──────── Material provided

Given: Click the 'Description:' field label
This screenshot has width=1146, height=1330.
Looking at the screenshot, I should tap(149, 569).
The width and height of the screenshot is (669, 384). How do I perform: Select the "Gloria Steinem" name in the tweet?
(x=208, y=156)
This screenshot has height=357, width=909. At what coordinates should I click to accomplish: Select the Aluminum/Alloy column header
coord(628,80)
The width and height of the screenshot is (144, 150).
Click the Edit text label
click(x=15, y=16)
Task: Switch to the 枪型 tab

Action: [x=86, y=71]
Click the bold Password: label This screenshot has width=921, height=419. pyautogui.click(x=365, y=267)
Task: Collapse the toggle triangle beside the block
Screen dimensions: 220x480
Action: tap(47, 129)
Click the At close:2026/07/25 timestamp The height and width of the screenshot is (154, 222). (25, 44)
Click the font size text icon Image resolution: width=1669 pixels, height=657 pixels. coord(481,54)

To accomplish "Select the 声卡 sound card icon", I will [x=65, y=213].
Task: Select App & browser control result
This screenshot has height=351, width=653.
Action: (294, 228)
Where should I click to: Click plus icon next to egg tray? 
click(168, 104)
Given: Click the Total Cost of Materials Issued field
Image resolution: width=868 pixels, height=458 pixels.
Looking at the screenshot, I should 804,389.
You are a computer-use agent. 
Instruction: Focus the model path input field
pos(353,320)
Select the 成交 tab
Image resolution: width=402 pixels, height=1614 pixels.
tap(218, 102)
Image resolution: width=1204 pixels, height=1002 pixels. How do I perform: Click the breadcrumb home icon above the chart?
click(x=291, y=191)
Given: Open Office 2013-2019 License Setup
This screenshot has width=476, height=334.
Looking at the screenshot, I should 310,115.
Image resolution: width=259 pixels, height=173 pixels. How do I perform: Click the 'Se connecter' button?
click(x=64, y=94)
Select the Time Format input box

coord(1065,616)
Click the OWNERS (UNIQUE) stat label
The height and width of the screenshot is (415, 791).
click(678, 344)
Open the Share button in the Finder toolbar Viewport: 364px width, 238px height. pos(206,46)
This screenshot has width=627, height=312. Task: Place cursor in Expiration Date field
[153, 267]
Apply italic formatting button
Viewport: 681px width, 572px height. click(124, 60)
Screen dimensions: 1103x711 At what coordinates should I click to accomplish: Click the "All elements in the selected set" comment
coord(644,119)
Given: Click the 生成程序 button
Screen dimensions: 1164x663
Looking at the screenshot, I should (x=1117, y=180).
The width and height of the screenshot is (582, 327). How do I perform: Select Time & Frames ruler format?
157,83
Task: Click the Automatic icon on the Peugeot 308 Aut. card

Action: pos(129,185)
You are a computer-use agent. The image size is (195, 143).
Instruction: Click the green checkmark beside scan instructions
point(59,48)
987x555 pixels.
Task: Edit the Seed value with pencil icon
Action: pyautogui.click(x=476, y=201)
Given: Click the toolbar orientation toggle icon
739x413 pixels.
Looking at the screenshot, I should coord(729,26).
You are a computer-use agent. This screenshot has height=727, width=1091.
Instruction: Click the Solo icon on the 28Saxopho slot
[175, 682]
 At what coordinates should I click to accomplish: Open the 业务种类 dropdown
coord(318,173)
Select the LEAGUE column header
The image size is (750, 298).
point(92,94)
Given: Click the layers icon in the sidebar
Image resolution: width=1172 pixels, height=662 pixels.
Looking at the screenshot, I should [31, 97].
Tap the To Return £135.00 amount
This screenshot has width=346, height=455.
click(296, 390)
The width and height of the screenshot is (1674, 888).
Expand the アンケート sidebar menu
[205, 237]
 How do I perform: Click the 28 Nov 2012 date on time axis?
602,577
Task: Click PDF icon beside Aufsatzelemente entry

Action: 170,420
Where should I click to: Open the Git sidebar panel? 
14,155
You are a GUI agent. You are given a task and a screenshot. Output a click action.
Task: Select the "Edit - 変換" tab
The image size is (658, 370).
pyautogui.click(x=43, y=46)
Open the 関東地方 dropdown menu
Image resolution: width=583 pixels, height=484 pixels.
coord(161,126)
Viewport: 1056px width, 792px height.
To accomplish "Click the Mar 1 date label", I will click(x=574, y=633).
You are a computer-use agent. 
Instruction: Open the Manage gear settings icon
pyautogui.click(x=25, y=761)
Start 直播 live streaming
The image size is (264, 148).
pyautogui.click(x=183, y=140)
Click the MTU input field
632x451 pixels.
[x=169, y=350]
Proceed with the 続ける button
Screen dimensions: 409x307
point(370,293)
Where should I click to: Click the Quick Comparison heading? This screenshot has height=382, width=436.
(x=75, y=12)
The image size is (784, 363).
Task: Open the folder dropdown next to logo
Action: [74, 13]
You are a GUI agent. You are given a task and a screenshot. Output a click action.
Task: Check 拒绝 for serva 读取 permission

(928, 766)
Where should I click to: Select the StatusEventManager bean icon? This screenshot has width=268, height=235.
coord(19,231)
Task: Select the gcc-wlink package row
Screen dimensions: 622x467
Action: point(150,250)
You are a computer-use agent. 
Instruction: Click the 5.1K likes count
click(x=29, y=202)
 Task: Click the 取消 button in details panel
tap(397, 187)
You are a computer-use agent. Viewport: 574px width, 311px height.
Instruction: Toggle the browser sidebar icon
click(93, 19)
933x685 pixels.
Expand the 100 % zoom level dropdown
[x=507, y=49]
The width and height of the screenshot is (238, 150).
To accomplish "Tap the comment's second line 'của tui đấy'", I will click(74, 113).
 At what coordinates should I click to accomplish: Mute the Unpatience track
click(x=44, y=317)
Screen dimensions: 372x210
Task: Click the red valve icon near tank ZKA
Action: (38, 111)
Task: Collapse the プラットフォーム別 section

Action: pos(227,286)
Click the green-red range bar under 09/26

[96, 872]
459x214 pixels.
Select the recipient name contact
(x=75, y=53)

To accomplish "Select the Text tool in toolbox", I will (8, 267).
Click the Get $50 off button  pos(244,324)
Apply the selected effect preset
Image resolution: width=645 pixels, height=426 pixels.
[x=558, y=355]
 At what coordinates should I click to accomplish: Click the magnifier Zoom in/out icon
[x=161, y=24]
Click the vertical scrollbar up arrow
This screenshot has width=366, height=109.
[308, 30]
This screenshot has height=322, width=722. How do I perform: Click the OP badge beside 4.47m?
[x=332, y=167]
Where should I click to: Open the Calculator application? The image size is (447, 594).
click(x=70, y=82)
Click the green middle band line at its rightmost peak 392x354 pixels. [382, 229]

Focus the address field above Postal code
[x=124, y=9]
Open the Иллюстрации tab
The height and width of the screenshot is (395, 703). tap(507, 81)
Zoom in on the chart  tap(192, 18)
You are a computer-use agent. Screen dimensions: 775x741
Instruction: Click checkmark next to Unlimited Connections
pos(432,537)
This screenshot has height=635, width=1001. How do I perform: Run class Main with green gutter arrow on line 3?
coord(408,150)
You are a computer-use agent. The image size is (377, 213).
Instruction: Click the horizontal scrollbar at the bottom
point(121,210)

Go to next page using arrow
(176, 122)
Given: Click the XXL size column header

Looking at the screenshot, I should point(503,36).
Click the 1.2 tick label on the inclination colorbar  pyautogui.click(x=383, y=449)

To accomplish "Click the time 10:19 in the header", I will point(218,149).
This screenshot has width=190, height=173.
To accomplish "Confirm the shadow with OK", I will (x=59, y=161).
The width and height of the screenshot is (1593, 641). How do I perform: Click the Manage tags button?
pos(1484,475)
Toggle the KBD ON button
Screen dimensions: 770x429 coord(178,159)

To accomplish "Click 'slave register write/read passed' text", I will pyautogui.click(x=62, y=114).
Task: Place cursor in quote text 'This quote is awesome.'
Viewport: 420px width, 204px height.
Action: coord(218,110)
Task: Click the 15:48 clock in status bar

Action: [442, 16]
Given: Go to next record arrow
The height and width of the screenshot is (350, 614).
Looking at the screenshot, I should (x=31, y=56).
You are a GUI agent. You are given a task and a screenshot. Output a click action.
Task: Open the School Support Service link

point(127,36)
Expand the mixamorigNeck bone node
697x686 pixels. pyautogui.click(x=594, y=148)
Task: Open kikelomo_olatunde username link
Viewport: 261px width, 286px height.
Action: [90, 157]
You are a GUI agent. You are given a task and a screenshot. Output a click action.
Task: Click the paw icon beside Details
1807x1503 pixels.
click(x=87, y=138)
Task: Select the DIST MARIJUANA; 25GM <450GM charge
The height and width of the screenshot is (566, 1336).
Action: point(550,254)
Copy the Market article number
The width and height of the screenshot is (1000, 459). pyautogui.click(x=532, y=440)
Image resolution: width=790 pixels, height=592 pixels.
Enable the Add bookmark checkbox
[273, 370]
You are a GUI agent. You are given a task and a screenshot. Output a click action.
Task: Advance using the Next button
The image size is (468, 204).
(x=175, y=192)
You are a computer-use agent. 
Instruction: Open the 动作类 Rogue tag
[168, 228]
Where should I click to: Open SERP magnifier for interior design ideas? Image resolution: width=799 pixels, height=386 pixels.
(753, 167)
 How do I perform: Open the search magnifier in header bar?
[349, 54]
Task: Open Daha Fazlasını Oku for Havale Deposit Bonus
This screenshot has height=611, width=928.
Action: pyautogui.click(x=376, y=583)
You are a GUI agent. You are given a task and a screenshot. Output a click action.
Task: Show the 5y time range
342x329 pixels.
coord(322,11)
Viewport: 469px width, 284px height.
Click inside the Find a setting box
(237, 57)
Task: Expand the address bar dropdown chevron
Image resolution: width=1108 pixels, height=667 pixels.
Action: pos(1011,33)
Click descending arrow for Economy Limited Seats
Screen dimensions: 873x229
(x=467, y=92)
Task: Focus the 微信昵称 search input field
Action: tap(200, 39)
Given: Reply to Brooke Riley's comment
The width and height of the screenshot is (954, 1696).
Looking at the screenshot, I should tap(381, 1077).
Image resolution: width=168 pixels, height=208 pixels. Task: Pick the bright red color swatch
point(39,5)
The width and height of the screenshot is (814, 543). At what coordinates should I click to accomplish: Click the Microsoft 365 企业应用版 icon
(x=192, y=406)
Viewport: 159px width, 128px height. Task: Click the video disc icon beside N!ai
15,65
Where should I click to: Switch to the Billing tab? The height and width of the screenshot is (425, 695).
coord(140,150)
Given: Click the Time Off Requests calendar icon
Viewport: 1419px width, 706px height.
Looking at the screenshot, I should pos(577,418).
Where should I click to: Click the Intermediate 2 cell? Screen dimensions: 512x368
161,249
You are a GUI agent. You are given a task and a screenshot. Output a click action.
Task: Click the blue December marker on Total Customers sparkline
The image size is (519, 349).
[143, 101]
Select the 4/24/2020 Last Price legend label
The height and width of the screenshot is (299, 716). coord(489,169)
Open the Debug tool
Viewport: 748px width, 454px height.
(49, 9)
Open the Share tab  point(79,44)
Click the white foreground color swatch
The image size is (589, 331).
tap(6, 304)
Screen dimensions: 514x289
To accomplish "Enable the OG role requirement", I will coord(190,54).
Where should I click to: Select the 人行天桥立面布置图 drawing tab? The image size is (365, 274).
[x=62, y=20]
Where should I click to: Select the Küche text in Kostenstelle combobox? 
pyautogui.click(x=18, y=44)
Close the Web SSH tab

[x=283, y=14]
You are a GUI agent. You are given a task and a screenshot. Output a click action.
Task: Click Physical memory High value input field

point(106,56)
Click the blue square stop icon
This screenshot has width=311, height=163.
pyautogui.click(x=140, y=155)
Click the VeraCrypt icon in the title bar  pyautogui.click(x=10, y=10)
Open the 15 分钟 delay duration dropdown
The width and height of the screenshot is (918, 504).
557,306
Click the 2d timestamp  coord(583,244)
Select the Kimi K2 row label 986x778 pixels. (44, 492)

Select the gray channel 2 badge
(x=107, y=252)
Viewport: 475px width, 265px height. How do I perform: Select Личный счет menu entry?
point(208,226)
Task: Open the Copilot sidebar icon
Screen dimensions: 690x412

────────────────

### Exercise aim
Scan the records above for the string "will", and copy every line where it turns up.

### Answer space
To accomplish "Select the 声卡 sound card icon", I will [x=65, y=213].
To accomplish "Click the Mar 1 date label", I will click(x=574, y=633).
To accomplish "Tap the comment's second line 'của tui đấy'", I will click(74, 113).
To accomplish "Select the Text tool in toolbox", I will (8, 267).
To accomplish "Click the time 10:19 in the header", I will point(218,149).
To accomplish "Confirm the shadow with OK", I will (x=59, y=161).
To accomplish "Click 'slave register write/read passed' text", I will pyautogui.click(x=62, y=114).
To accomplish "Enable the OG role requirement", I will coord(190,54).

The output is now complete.